J’entends d’ici les objections : soit, mais que faites-vous des impacts de la norme sur les individus ? La norme ne peut-elle pas faire souffrir ? Et puis, une norme n’est pas qu’une vision théorique : une société qui est entièrement construite pour des voyants ou des entendants ne fera-t-elle pas matériellement souffrir des aveugles ou des sourds ? D’où l’intérêt de ne pas faire dépendre le handicap et la maladie uniquement de la personne, mais de déplacer le regard sur l’environnement qui fait que cette personne éprouvera des limitations d’activités ou de participation ! Mettre en place des « facilitateurs » permet alors d’avoir un impact efficace sur la maladie et le handicap.

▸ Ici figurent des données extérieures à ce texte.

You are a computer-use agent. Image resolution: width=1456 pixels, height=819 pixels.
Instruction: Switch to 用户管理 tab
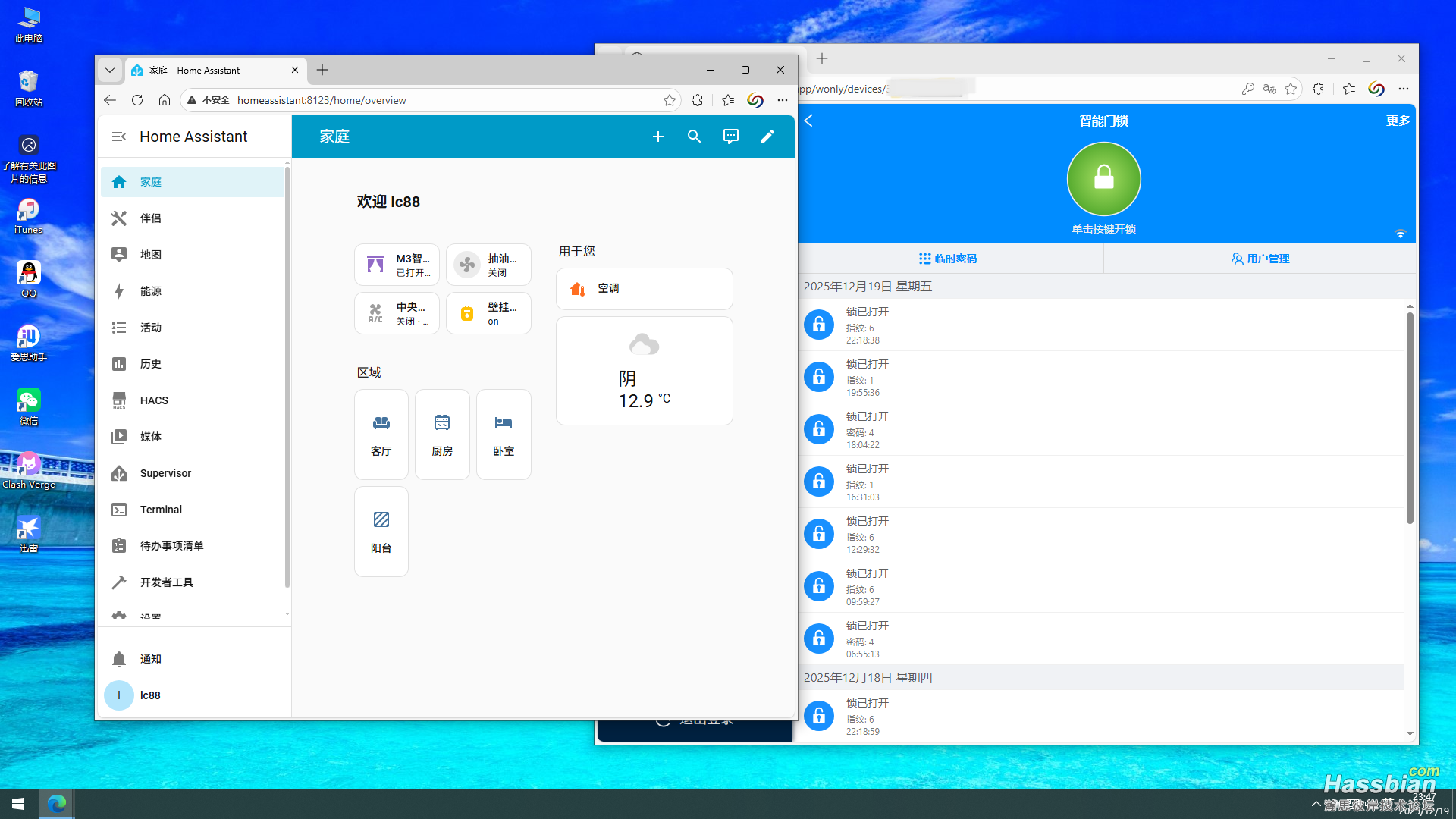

C’est quand même mieux que de laisser la personne se débrouiller avec sa souffrance, sous prétexte que celle-ci va lui permettre de se dépasser, de créer, bref d’agir !

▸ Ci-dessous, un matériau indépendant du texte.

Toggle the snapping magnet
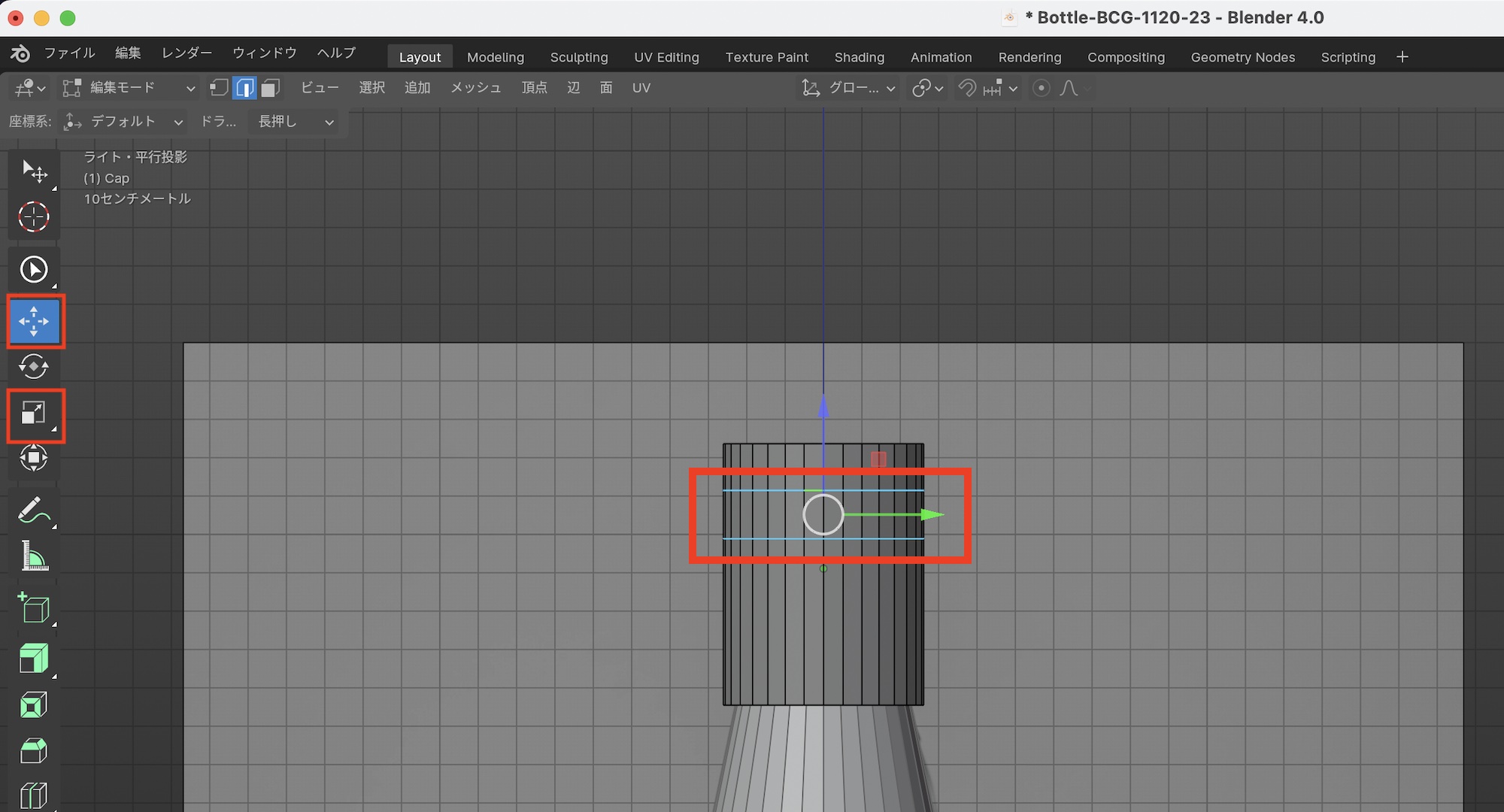[x=967, y=88]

Certes. Loin de moi l’intention de défendre l’idée que la personne est bel et bien miro, folle, dure d’oreille, ou éclopée, ou encore, que c’est une débile inadaptée. Qu’il s’agisse d’une norme disciplinaire ou de normes de biopouvoir, il s’agit dans tous les cas d’un pouvoir normatif. En revanche, on peut parfaitement normaliser la personne tout en évitant de la stigmatiser, et ce procédé n’est pas meilleur que l’ancien : il est même plus pervers encore, dans la mesure où il induit une vision de la personne (y compris vision de soi) comme un être sans qualités, pouvant dans l’idéal n’être affecté par rien. La vision que nous proposons à l’UP-LS du Céara, est tout autre : le « handicap » (y compris dans sa classification post-moderne) interroge la société qui produit ces catégories. Lisez les normes de santé aux niveaux organiques, fonctionnels et sociaux, vous verrez que celle-ci implique un idéal normatif très clair. L’homme idéal est l’homme productif, qui réussit, ne tombe pas amoureux et n’a pas de corps ; les déficiences, limitations d’activités et autres restrictions de participation quant à elles nous rappellent que nous avons un corps, que l’autonomie ne veut rien dire, que le chômage augmente, la pollution, les maladies émergentes,... Notre société veut nier ces phénomènes, et elle se sert des catégories en question pour les parquer du côté du manque, de l’anormalité, de ce qui ne devrait pas être.

Notre point de vue est inverse : il consiste à dire que la réalité est ce qu’elle est, y compris avec sa charge de « négativité », et qu’il faut assumer les conflits si nous voulons créer et agir. Pour revenir à la psychiatrie, non aux personnes « porteuses de troubles psychiques », et qu’on essayerait d’adapter, dans la mesure du possible, à un environnement normatif ; et oui aux personnes telles qu’elles sont (y compris avec des problèmes psychiques graves), à leur place, intégrées, et avec lesquelles nous voulons créer le monde de demain. Parce qu’on crée, on agit, à partir des surfaces d’affectation qui sont les nôtres. On ne crée pas en niant la maladie, le chômage, l’exclusion, … ou en qualifiant tout cela d’anormalité. On crée depuis ce qui nous affecte (nouvelles demandes psy, maladies émergentes, appartheid soft, désespoir…), en considérant que tout est normal, par une co-création de nous-mêmes et de l’environnement.